Свой следующий круг я начал с Красного Берега. Так называлось одно из многочисленных лагерных отделений на Северном Урале. Головной лагерь в самом поселке Красный Берег расположен в нескольких десятках километров от Соликамска. Еще дальше в тайгу и, как говорят зэки, от советской власти. Как и в Ныроб, нас везли на «Аврорах» по такой же по-зимнему красивой дороге, проложенной узкой лентой сквозь тайгу.
Этап наш впускали в зону не через предзонник, а через вахту. Когда я в очередной пятерке проходил через коридор вахты, открылась дверь внутрь и я успел увидеть на противоположной стене плакат: офицер в форме МВД тыкал пальцем перед собой и внизу была надпись «Заступая на пост, помни поступок Павлова!» Этот плакат по внешнему виду напоминал плакат времен Гражданской войны «А ты вступил добровольцем?»
Я сразу вспомнил все рассказы о Павлове. Я их слышал еще в первый лагерный срок в Карлаге и потом в каждом лагере. Павлов превратился в легенду. Я до сих пор — до Красного Берега — считал, что никакого Павлова и не было вовсе. Мало ли баек, легенд и параш сочиняет лагерная публика. В Павлова не верилось мне еще и потому, что в рассказах он всегда рисовался зэковским «Зорро», но только без черной маски на лице. А тех, кто мстит жестоко эмвэдэшникам, зэки чтят как своих героев и не жалеют для них комплиментов. В основном легенда об этом Павлове такая.
Где-то в конце 1940-х или начале 1950-х годов в одном из лагерей на Северном Урале отбывал свой срок заключенный по фамилии Павлов. За что он попал в лагерь, я ни разу ни от кого не слышал. Кем он был на воле — говорили всякое: бывший офицер милиции, бывший фронтовой разведчик, десантник-смертник и даже шпион и диверсант.

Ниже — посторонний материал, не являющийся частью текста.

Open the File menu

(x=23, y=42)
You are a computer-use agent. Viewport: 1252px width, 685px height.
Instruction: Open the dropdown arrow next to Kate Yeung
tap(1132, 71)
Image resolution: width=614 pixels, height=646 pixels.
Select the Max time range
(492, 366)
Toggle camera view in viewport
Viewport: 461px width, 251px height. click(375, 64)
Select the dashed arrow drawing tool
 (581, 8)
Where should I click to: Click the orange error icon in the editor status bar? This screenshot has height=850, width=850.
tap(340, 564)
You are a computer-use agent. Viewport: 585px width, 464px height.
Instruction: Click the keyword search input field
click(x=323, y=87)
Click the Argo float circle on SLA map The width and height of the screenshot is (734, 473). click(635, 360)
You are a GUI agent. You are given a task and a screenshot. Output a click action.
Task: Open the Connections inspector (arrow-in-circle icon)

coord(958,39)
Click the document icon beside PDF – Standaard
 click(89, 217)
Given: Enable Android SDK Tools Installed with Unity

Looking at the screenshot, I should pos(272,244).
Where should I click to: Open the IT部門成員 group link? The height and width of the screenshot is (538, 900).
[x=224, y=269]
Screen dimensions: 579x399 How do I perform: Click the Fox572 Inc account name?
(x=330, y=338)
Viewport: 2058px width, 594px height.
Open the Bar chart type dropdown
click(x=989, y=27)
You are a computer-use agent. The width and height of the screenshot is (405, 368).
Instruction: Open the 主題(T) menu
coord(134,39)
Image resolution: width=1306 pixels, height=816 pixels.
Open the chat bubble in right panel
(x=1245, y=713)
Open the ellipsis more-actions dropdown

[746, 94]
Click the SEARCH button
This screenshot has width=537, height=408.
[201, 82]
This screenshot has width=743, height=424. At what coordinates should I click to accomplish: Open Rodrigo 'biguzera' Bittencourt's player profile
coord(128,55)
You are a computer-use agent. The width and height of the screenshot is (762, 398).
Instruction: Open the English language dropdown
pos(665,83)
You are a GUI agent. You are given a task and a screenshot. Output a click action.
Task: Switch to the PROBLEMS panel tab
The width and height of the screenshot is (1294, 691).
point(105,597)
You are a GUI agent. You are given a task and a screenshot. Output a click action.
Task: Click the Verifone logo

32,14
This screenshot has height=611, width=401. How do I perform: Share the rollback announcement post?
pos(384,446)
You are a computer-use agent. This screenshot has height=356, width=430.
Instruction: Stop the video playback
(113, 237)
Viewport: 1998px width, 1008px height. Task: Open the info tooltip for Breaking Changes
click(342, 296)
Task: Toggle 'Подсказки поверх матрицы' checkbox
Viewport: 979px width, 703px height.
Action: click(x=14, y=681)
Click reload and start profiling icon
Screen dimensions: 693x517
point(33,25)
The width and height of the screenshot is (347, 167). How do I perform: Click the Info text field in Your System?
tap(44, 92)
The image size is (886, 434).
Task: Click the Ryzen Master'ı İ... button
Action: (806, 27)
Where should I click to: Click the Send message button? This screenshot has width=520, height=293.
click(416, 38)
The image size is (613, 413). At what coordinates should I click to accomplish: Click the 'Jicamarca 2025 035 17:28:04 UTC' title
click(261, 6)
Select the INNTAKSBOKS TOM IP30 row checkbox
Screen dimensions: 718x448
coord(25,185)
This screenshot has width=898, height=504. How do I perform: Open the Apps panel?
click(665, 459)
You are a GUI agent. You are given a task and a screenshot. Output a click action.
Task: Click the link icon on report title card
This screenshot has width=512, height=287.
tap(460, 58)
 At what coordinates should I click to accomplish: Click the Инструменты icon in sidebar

В лагере Павлов работал в бригаде на прорубке просек в тайге. Обычно такие бригады маленькие: от семи до пятнадцати человек. И конвоирует такую бригаду один или два солдата. И вот этот Павлов, ни с кем из бригадников не сговариваясь, один разоружил конвой и забрал оружие. Вооружившись не то карабином, не то автоматом, он спросил бригаду: кто пойдет со мной? Но никто не решился. Только самый молодой бригадник-малолетка присоединился к нему (малолетка — зэк, только что переведенный из колонии для несовершеннолетних в колонию для взрослых). И они вдвоем ушли в тайгу, оставив бригаду. Они не просто ушли в побег, а стали ходить вокруг лагерей и убивать охранников. Охранники окрестных лагерей, а вслед за ними и местное население были охвачены паникой. Павлов наводил ужас в округе. Оно и понятно: много может сделать даже один человек, если он хорошо вооружен и на всё решился. Тайга огромна, и укрыться в ней всегда легко. К тому же у Павлова было всегдашнее преимущество беглеца: у него в этом море тайги тысячи дорог, у его преследователей — одна-единственная.